In centro “La Vecia” (la befana) si annunciava già a metà pomeriggio tramite sparsi suoni di campanellini e lontani richiami: “ La vecia, la veciaa…”.  In tal modo si creava un’attesa ansiosa della notte dai modesti doni. Si sapeva che il sacco della “ vecia” non era florido, tuttavia, la mattina, trovare ai piedi del letto “le bline” (biscotti fatti in casa), costituiva un premio e una gioia.
In campagna,  invece,  l’attesa per i piccoli,  cominciava molti giorni prima coll’andare a “BRUSCOLARE”. C’era chi raccoglieva rami per costruire una catasta e la sera della Befana si faceva il rito del “BRUSA VECIA”: si bruciava la legna, si bruciava la vecchia come un tempo, si diceva, si bruciavano le streghe.
Molti, però, non facevano il “Brusa Vecia”.  I rami,  raccolti così pazientemente, venivano legati in fascine che, la sera della vigilia, si deponevano davanti la porta di casa.
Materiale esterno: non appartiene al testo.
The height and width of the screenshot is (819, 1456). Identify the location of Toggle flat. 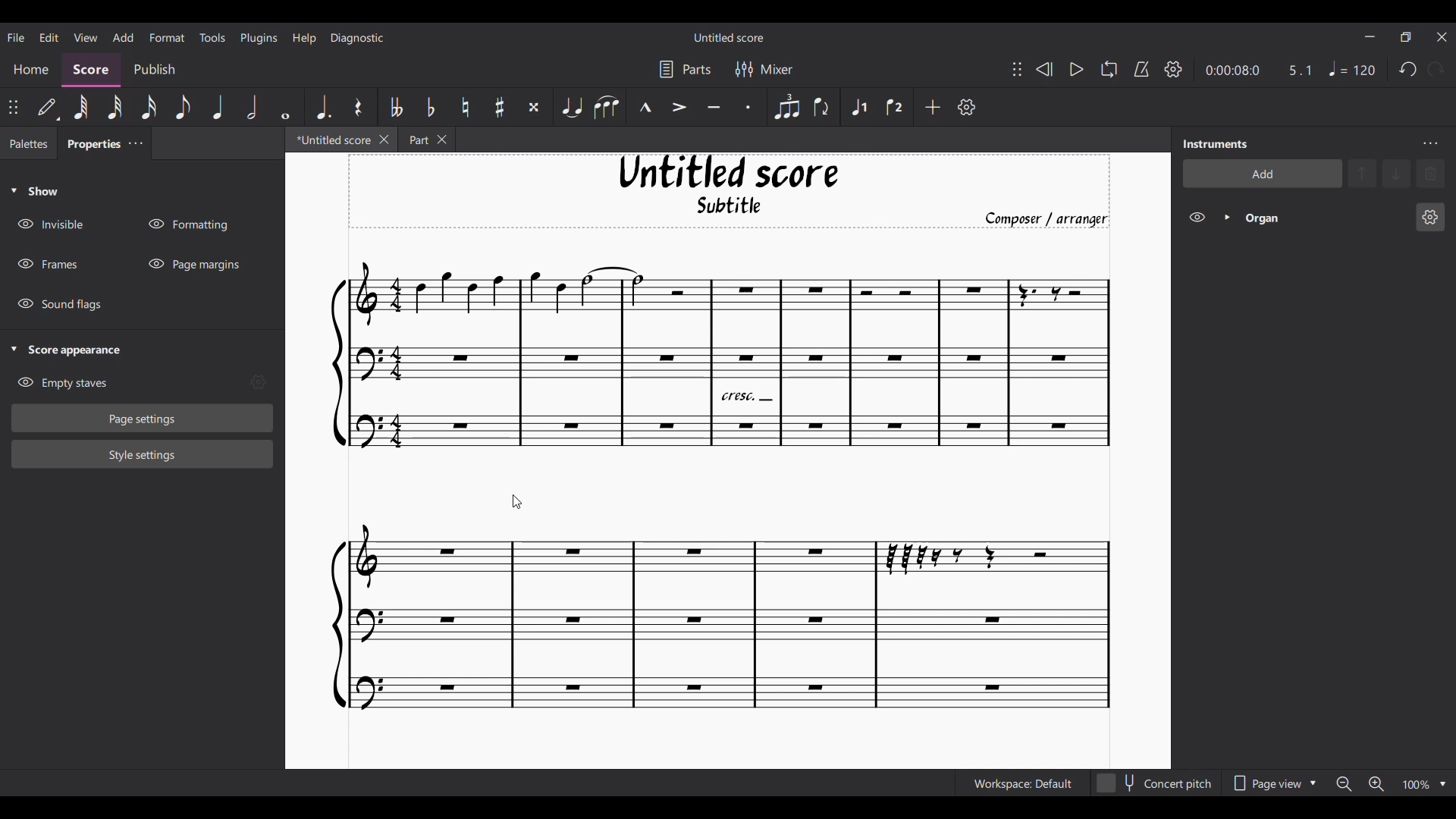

Durante la notte “ la vecia” passava e si portava via la legna lasciando i soliti semplici biscottini.
La consuetudine del “ bruscolare” conteneva un insegnamento: la legna era indispensabile per scaldarsi, cuocere i cibi perciò neppure un ramo doveva essere lasciato sul terreno. Anche la Befana era povera, bisognava aiutarla a passare il rigido inverno. In tal modo la legna rimaneva in famiglia, ovviamente all’insaputa dei bambini.